Jacques Pépin on "reality" cooking shows

Jacques PepinTurn on any televised cooking program and you are likely to hear yelling--a lot of yelling. The drama drives ratings, but how much is what we are seeing like a real restaurant kitchen? If you ask Jacques Pépin, the answer is "not much." In a recent Daily Meal article, Pépin blasts this negative depiction of professional kitchens.

While he admits that sometimes the stress of service causes tempers to flare and results in the occasional verbal barrage, Pépin notes that this is usually temporary and that it often "ends in a friendly discussion over a glass of wine or a beer." Kitchens work best when there is order and dignity, and in these so-called reality shows "the confrontation and the bitter drama are not conducive to producing good food."

To add insult to injury, very little actual cooking is shown. We don't see "the process of combining ingredients together to create a dish...nor is the process of tasting, adding an ingredient, then tasting again and commenting ever shown." Pépin singles out Hell's Kitchen, noting that while the conflict depicted may be good for ratings, it is "unjust to dedicated cooks and unfair to the trade." He notes that if you were to visit the kitchen in a respected restaurant (citing restaurants run by Thomas Keller, Alice Waters, and Grant Achatz), you would see "a kitchen that is well organized, with a contented, dedicated, hard-working staff."

Do you agree with Chef Pépin or do you think he's being too hard on Gordon Ramsay and these shows?

9 Comments

  • Christine  on  7/25/2014 at 10:55 PM

    I definitely agree! I've never actually seen a real professional kitchen, but the drama on these "reality" shows is not for me which is why I tend not to watch them.

  • djkubica  on  7/25/2014 at 11:36 PM

    Absolutely. A bitter kitchen results in bitter food and service.

  • jammydodger  on  7/26/2014 at 2:12 AM

    Hmm, I feel like Masterchef (the current British show) gives a more realistic idea of real restaurant kitchens (not that I'd know). Shows the prep time, and virtually no pointless drama. I wish the food was more down to earth though, and it goes on a bit. As for Ramsay, I miss the days when he wasn't a celebrity chef. Thank god he's b******d off to the USA though (sorry, Americans out there). That said, I've found his last couple of books quite decent. But if you're sick of the tedious manufactured drama and the lack of cooking in TV reality shows, just remember one thing: the new series of the Great British Bake Off starts soon.

  • Susan_F  on  7/26/2014 at 4:37 AM

    Jammydodger I agree with everything you say. Great British Bake Off - 6th August - can't wait!!!!

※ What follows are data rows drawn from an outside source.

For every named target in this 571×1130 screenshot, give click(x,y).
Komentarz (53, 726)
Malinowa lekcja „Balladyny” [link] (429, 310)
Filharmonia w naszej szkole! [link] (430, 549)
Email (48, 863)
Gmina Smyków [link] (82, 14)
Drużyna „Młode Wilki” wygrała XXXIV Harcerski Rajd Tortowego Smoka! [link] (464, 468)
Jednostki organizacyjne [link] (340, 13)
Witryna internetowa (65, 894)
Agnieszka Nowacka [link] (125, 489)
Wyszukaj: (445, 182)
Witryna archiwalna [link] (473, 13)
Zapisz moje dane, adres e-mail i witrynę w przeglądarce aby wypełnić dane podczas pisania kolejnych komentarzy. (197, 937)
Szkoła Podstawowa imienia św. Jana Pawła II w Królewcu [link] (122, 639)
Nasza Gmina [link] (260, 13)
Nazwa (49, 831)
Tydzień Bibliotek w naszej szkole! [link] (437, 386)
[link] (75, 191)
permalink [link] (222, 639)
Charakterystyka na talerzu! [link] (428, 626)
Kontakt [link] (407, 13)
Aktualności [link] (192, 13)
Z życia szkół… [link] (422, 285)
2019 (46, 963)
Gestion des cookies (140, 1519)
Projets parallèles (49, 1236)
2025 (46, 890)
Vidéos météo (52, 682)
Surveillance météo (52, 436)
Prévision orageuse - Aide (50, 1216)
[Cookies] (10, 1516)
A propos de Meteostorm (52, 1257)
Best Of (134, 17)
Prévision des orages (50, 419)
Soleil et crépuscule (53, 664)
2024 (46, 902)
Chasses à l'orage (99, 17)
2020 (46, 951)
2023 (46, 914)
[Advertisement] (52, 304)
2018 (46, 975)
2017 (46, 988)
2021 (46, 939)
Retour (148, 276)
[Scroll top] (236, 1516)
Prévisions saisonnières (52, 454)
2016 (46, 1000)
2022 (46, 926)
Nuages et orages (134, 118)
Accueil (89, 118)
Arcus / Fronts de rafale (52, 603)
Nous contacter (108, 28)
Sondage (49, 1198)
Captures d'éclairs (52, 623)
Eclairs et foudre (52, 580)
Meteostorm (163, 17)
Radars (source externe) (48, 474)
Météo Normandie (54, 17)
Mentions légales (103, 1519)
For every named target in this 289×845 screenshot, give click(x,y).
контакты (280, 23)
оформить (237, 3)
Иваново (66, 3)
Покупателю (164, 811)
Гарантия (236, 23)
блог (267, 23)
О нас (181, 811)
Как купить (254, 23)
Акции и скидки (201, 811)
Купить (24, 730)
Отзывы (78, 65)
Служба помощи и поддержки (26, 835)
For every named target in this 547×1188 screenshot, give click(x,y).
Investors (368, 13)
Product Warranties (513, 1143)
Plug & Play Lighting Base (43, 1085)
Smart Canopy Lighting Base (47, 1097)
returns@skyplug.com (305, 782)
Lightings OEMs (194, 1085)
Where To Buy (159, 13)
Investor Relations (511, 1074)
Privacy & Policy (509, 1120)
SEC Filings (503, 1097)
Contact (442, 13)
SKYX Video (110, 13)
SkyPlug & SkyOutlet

  • Rinshin  on  7/27/2014 at 11:44 PM

    Hate reality shows and that includes anything to do with food. Don't watch any and quit watching any food newtwork long ago.

  • hillsboroks  on  7/28/2014 at 11:10 AM

    These reality cooking shows are not really about cooking but just use cooking and the kitchen as a vehicle for all the drama, tempers and tears. I have always watched great cooking shows on public television where you actually learn a lot about cooking and techniques. I started with Julia Child when I was young and went on to watch lots of Cooking With Caprial, Lidia's Italy, America's Test Kitchen and bits of many other shows. I have loved listening to Lynne Rossetto Kasper on public radio since she started back in the mid-90s. All these programs put the reality cooking shows to shame.

  • AndieG52  on  7/28/2014 at 7:47 PM

    They have absolutely nothing to do with cooking. Check out PBS for some good shows including those mentioned by hillsboroks above.

  • Foodycat  on  7/29/2014 at 3:40 AM

    Jammydodger, Susan_F, Bake Off and Great British Menu are the only food reality TV shows I watch. I can't stand the manufactured drama of the others.

  • ellabee  on  7/30/2014 at 2:33 PM

    The complete opposite of all the faked-drama "cooking" reality shows is still one of my favorites: Cooking with the Great Chefs of ___. They consisted entirely of a woman (with a slight Georgia accent) quietly narrating as chefs wordlessly prepare dishes. You hear the chopping, sizzling, etc.; the food is the star.